** Opening INFORMATION block **

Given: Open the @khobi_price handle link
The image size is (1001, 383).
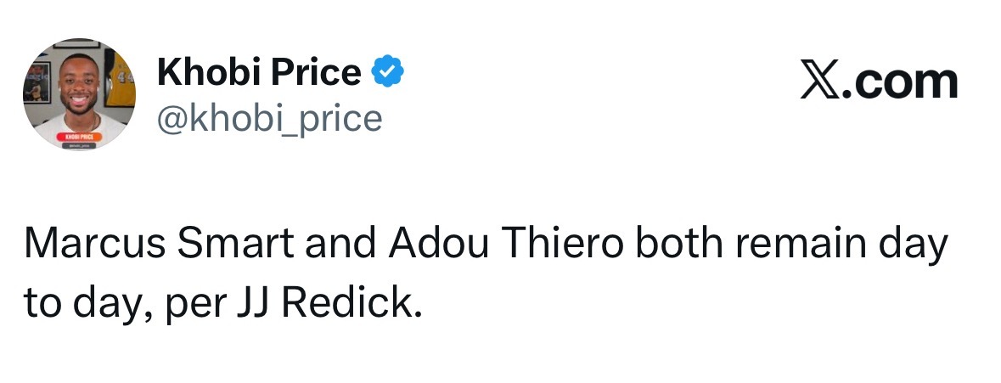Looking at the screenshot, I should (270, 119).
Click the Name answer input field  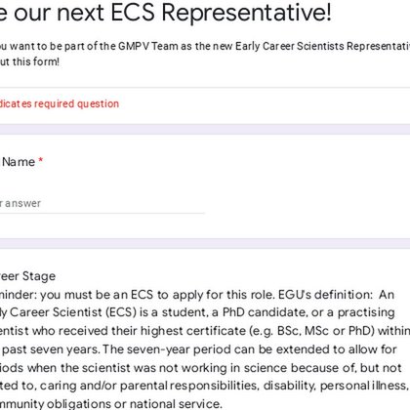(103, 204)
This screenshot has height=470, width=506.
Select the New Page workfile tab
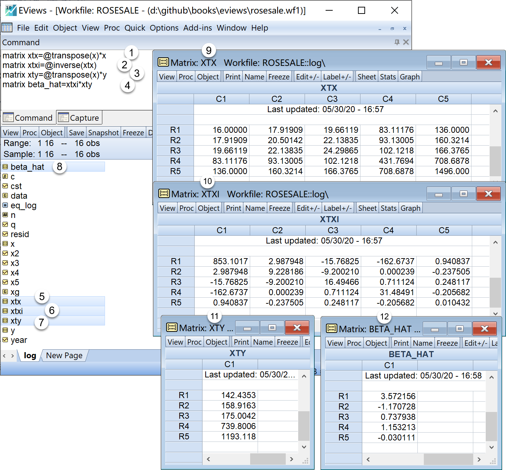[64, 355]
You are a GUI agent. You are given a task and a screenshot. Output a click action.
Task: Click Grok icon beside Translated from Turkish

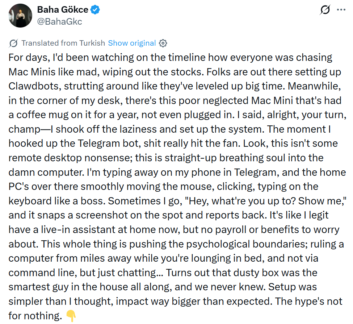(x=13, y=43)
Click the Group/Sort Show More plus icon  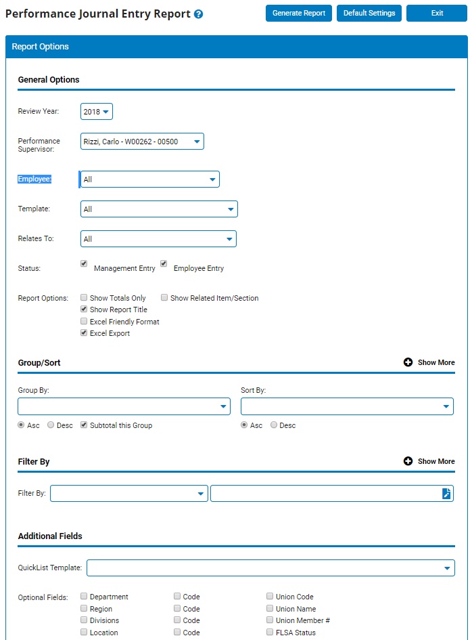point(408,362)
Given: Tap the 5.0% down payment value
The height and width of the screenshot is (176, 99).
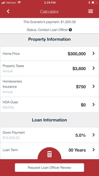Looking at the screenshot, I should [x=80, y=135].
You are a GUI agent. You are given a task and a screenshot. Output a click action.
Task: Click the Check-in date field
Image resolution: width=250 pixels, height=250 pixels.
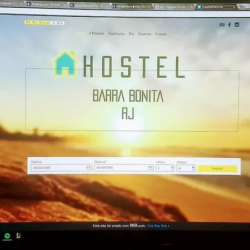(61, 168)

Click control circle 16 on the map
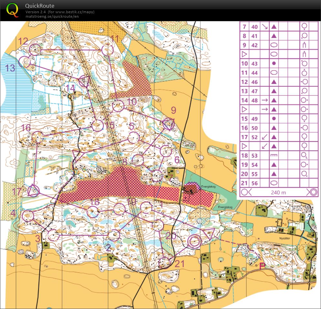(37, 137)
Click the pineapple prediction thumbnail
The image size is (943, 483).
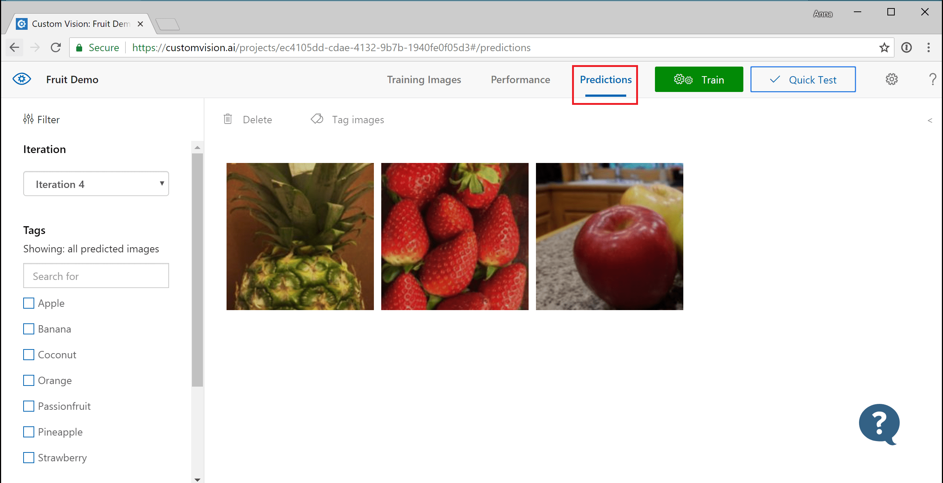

** Closing INFORMATION block **

Your task is to retype, exactly and only, the lines from the line holding "Image resolution: width=250" through the final line of the data above, with both ends kept. Drop the pictures.

Image resolution: width=250 pixels, height=250 pixels.
(61, 168)

Click control circle 16 on the map
(37, 137)
Click the pineapple prediction thumbnail
The image size is (943, 483).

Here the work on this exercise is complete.